## Records for this exercise:
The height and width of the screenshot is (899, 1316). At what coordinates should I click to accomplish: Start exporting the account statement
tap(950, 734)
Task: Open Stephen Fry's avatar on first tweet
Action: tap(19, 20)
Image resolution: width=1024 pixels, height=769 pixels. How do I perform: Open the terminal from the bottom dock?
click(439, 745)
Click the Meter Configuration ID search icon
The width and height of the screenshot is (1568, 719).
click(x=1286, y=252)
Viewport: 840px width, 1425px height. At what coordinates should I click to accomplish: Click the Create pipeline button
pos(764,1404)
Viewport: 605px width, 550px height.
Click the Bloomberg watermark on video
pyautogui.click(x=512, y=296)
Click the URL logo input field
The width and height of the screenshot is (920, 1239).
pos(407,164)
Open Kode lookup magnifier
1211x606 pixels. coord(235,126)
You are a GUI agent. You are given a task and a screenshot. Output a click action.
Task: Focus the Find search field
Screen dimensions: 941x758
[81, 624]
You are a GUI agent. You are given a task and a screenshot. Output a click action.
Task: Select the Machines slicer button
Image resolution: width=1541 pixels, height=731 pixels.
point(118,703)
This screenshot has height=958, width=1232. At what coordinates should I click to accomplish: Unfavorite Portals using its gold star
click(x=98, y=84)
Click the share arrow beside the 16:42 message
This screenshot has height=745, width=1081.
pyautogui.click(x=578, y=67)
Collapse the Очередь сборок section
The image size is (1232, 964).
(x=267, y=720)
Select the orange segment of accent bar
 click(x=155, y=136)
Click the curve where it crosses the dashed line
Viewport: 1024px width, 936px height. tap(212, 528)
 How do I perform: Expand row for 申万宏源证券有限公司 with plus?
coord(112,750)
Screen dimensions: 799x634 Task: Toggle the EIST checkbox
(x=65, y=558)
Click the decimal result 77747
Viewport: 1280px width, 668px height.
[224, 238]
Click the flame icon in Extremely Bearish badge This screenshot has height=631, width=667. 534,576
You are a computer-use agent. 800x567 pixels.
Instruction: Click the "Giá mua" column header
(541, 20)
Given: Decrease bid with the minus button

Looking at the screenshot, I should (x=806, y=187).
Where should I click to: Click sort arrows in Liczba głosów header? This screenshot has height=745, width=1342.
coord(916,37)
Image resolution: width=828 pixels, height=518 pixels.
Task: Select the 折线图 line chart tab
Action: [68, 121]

## Assigned task:
Each line of the data should be transcribed exactly.

## Answer box:
The height and width of the screenshot is (899, 1316). At what coordinates should I click to accomplish: Start exporting the account statement
tap(950, 734)
Task: Open Stephen Fry's avatar on first tweet
Action: tap(19, 20)
Image resolution: width=1024 pixels, height=769 pixels. How do I perform: Open the terminal from the bottom dock?
click(439, 745)
Click the Meter Configuration ID search icon
The width and height of the screenshot is (1568, 719).
click(x=1286, y=252)
Viewport: 840px width, 1425px height. At what coordinates should I click to accomplish: Click the Create pipeline button
pos(764,1404)
Viewport: 605px width, 550px height.
Click the Bloomberg watermark on video
pyautogui.click(x=512, y=296)
Click the URL logo input field
The width and height of the screenshot is (920, 1239).
pos(407,164)
Open Kode lookup magnifier
1211x606 pixels. coord(235,126)
You are a GUI agent. You are given a task and a screenshot. Output a click action.
Task: Focus the Find search field
Screen dimensions: 941x758
[81, 624]
You are a GUI agent. You are given a task and a screenshot. Output a click action.
Task: Select the Machines slicer button
Image resolution: width=1541 pixels, height=731 pixels.
point(118,703)
This screenshot has height=958, width=1232. At what coordinates should I click to accomplish: Unfavorite Portals using its gold star
click(x=98, y=84)
Click the share arrow beside the 16:42 message
This screenshot has height=745, width=1081.
pyautogui.click(x=578, y=67)
Collapse the Очередь сборок section
The image size is (1232, 964).
(x=267, y=720)
Select the orange segment of accent bar
 click(x=155, y=136)
Click the curve where it crosses the dashed line
Viewport: 1024px width, 936px height. tap(212, 528)
 How do I perform: Expand row for 申万宏源证券有限公司 with plus?
coord(112,750)
Screen dimensions: 799x634 Task: Toggle the EIST checkbox
(x=65, y=558)
Click the decimal result 77747
Viewport: 1280px width, 668px height.
[224, 238]
Click the flame icon in Extremely Bearish badge This screenshot has height=631, width=667. 534,576
You are a computer-use agent. 800x567 pixels.
Instruction: Click the "Giá mua" column header
(541, 20)
Given: Decrease bid with the minus button

Looking at the screenshot, I should (x=806, y=187).
Where should I click to: Click sort arrows in Liczba głosów header? This screenshot has height=745, width=1342.
coord(916,37)
Image resolution: width=828 pixels, height=518 pixels.
Task: Select the 折线图 line chart tab
Action: [68, 121]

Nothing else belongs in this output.